What have we seen in the approach to the privatisation of further jobcentre work? So far, the Government have gone out on their consultations and in the development of tenders, and a number of companies have expressed their interest. There were regional discussions and consultations. The Government gave a commitment that money would be paid up front—the argument was that 20 per cent. of it would be front-loaded—and that the companies would receive the rest of the payments on the basis of placing people into work. We are now told that those involved have had to re-consult, that the companies want more money up front and that the targets are not to place people into work, but to prepare them for the possibility of work. I do not understand why we are wasting resources and undertaking such a lengthy process when we are praising jobcentre staff to the hilt for their professionalism and success.

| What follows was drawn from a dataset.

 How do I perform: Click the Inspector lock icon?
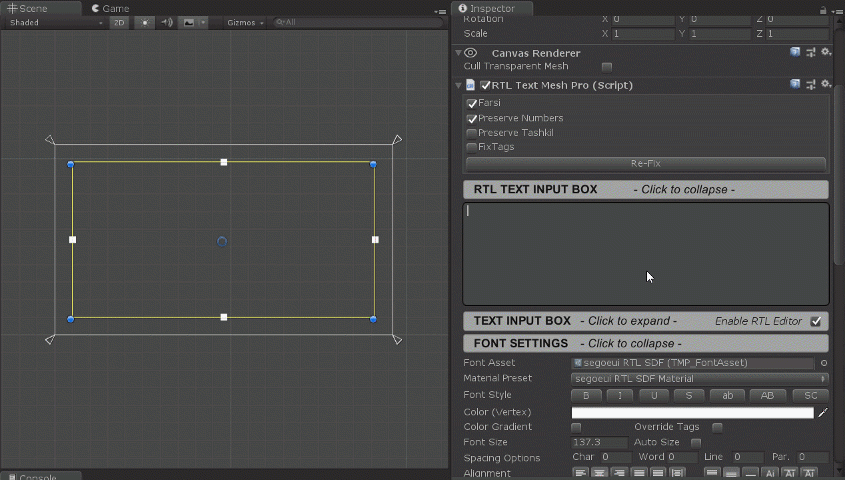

I considered some of the problems that the private sector has brought forward. If we look at a number of areas in which back-to-work support has already been contracted out, we see that some contractors have failed completely. Two external providers of the pathways to work scheme, Instant Muscle and Carter and Carter, went bust almost as soon as they were awarded the contract, leaving claimants high and dry. Other contractors, notably A4e and Maatwerk, have been heavily criticised for poor performance. Again, I just do not understand why the Government are pursing such a dogmatic path when there is no evidence to justify their doing so; all the evidence demonstrates the perils of dependence on the private sector for the delivery of the services that we are talking about.

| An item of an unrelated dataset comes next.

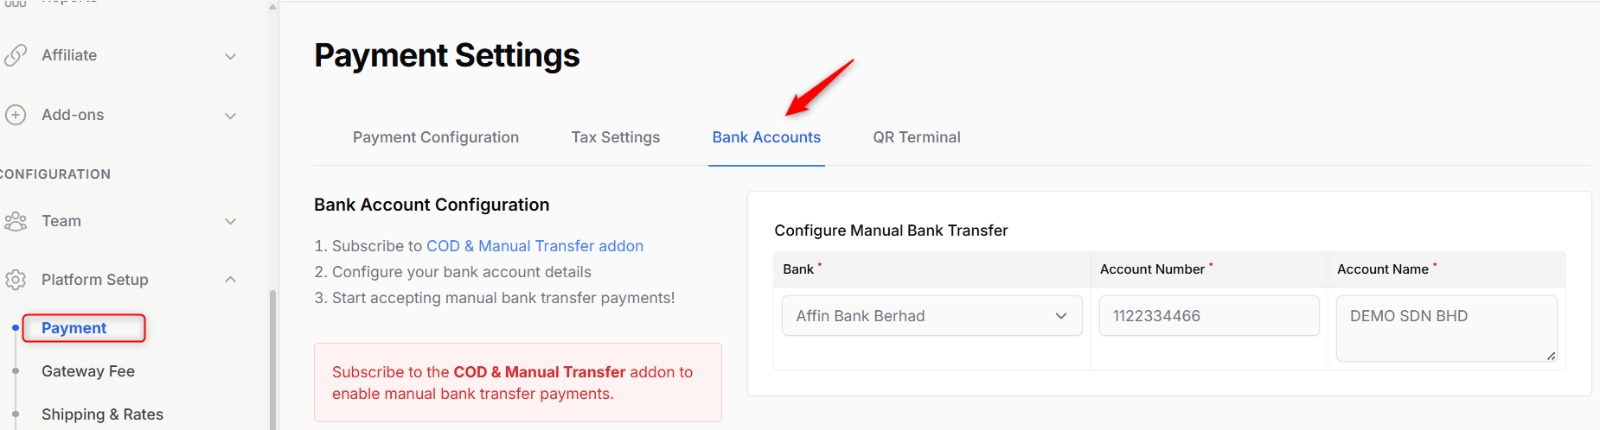Image resolution: width=1600 pixels, height=430 pixels.
Task: Click the Account Number input field
Action: tap(1208, 316)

Photo of Gordon Prentice Gordon Prentice Labour, Pendle 4:45, 17 March 2009

Could the answer be relatively simple—that the Government want to drive down the civil service headcount, and think that the way to do that is to transfer jobs done by civil servants to the private sector, regardless of the consequences?

Photo of John Martin McDonnell John Martin McDonnell Labour, Hayes and Harlington

There is an argument that the Government, taking a very short-sighted approach, may well want to do exactly that—drive down the headcount. They may try to look at the issue as a cuts exercise, or a reduction-of-expenditure exercise, and dress it up as a way of increasing performance and getting people back into work, or preparing them for work. However, all the evidence points in the opposite direction. All the evidence points towards abortive costs. If contracts are awarded to companies that go belly-up and into administration, we are back to square one, and there will be abortive costs as a result of going through the whole tendering process again.

The argument has been put forward that the measures are not about private companies, but about awarding contracts to the voluntary sector, or third sector, as we now call it. Well, in the recent period, 33 out of 34 DWP contracts have gone to the private sector, not the voluntary sector. The private sector companies have largely been the large corporates. We have consulted, and looked at the evidence from, the voluntary sector. I give the example of the Leonard Cheshire charity. It stated that the model that the Government were putting forward would result in the

"complete loss of the competitive market, to the detriment of small specialist existing providers, as well as the removal of customer choice and control", because contracting out is being dominated by the large companies.

Photo of Jeremy Corbyn Jeremy Corbyn Labour, Islington North

Does my hon. Friend have any evidence on the comparative working conditions of those employed directly by the DWP to deliver services, and those employed by companies that successfully bid for such contracts?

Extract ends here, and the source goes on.